Effects of Superabsorbent Polymers, Fish Waste Hydrolysates, and Amino Acids on the Quality and Yield of Bell Pepper in a Calcareous Soil Under Greenhouse Conditions

Background and Objectives
Bell pepper (Capsicum annuum L.) is a globally important vegetable crop valued for its high nutritional content and antioxidant compounds. However, its production faces significant challenges in arid and semi-arid regions where soils typically have high pH (alkaline), low organic matter, poor structure, and low water retention capacity. These characteristics reduce the availability of essential nutrients, impairing physiological processes and ultimately diminishing yield. In recent years, biostimulants such as fish hydrolysate (rich in amino acids and bioactive peptides) and amino acid supplements have emerged as sustainable approaches to improve plant performance under stress conditions. Additionally, superabsorbent polymers can absorb water several times their weight and gradually release it in the root zone, improving soil water status and nutrient uptake. The main objective of this research was to investigate the simultaneous effect of superabsorbent polymer application with fish hydrolysate and amino acids on improving physiological, morphological, and yield characteristics of bell pepper plants under greenhouse conditions.
Materials and Methods
This research was conducted in the research greenhouse of the University of Zanjan in a completely randomized design with three replications. The treatments included: T₁ (control), T₂ (fish hydrolysates), T₃ (amino acids), T₄ (superabsorbent polymer + fish hydrolysates), and T₅ (amino acids + superabsorbent polymer at 1 mg L⁻¹ concentration).
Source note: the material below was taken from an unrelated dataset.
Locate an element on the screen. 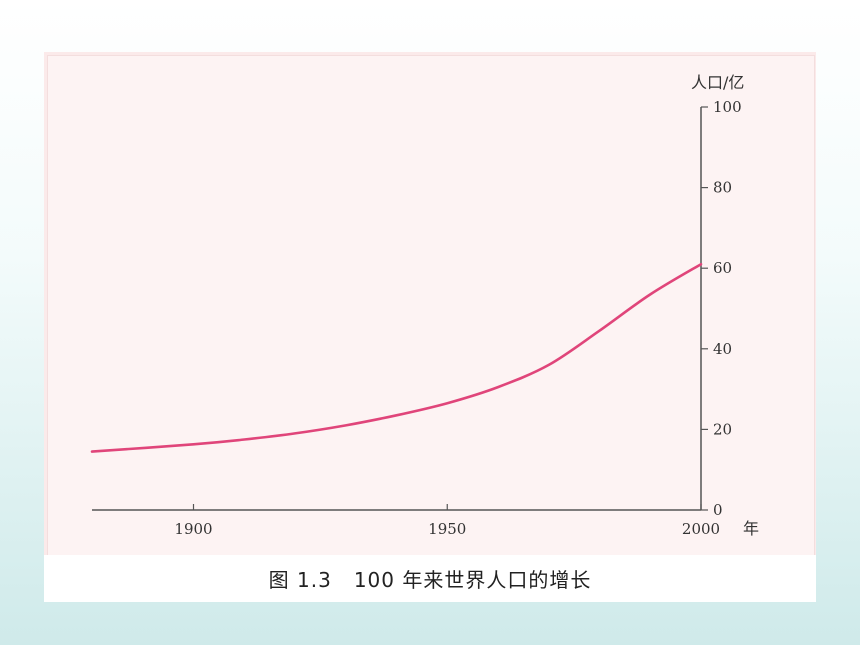 The width and height of the screenshot is (860, 645). y-tick-label-80: 80 is located at coordinates (722, 188).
The soil used had an electrical conductivity of 0.97 dS/m, pH of 7.79, sandy loam texture, organic matter content of 0.7%, total nitrogen of 0.04%, available phosphorus of 11 mg/kg, and available potassium of 151 mg/kg. The superabsorbent polymer (Aquasorb) with 0.5-1 mm particle size was used. Harvesting and trait evaluation were performed 92 days after planting. Parameters measured included chlorophyll a, b, total chlorophyll, carotenoids, photosynthesis rate, relative water content, stem and root dry weight, plant height, leaf number and area, and fruit number and weight. Data were analyzed using SPSS software and means comparisons were done by Duncan’s multiple range test at the 1% probability level.
Results
All treatments showed significant effects on measured traits compared to the control. Combined treatments (T4 and T5) demonstrated significant superiority over individual applications. The highest total chlorophyll content (2.15 mg/g fresh weight) and carotenoid content (0.36 mg/g fresh weight) were observed in T4 treatment (superabsorbent + fish hydrolysate), showing increases of 21.5% and 24%, respectively, compared to the control (1.77 mg/g for total chlorophyll). T4 treatment also exhibited the highest plant height (73.6 cm) compared to control (63.24 cm), and the highest leaf number (57.5 leaves per plant) and leaf area (713.5 cm²), representing increases of 20% and 22%, respectively, over control.
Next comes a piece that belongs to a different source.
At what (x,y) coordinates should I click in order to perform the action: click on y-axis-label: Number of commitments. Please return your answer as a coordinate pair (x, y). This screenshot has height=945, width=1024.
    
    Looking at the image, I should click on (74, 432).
Total plant dry weight in T4 and T5 treatments were 25.93 g and 24.78 g, respectively, showing significant increases compared to control (20.9 g), with T5 treatment showing a 24% increase. The highest photosynthesis rate (22.74 μmol CO₂ m⁻² s⁻¹) and relative water content (90.66%) were measured in T4 treatment, representing increases of 16.6% and 10.2%, respectively, compared to control. The increased relative water content in treatments containing superabsorbent polymers demonstrates the ability of these polymers to maintain soil moisture and provide stable water supply to plants, maintaining stomatal opening and enhancing gas exchange.
Fruit yield was highest in T4 treatment with average fresh fruit weight of 104.75 g, showing a 17.7% increase compared to control. The number of fruits, fresh weight, and dry weight in T4 treatment were 16.57, 104.75 g, and 10.51 g, respectively, representing increases of 33%, 17.7%, and 18% compared to control. T5 treatment ranked second with fruit number of 15.55, fresh weight of 100.56 g, and dry weight of 10.8 g. The increase in fruit number indicates improved flowering and fruit set processes, while increased fruit weight reflects enhanced translocation of assimilates to reproductive organs. This results from combining the positive effects of biostimulants on photosynthesis and superabsorbent polymers on plant water status.
Conclusions
Based on the results, the application of amino acids and fish hydrolysate significantly improved the quantitative and qualitative characteristics of bell pepper plants and their yield. The combined application of fish hydrolysate with superabsorbent polymer proved particularly effective due to improved soil water status and plant nutrition. The synergistic effects observed between biostimulants and superabsorbent polymers led to coordinated improvements in vegetative growth, physiological performance, and fruit production. Heat map and correlation matrix analyses confirmed that the positive effects of treatments were not limited to specific traits but harmoniously improved all measured parameters. Therefore, the integrated application of fish hydrolysate and superabsorbent polymer can be recommended as an effective strategy for enhancing both the quantity and quality of bell pepper production, especially in calcareous soils with limited water availability.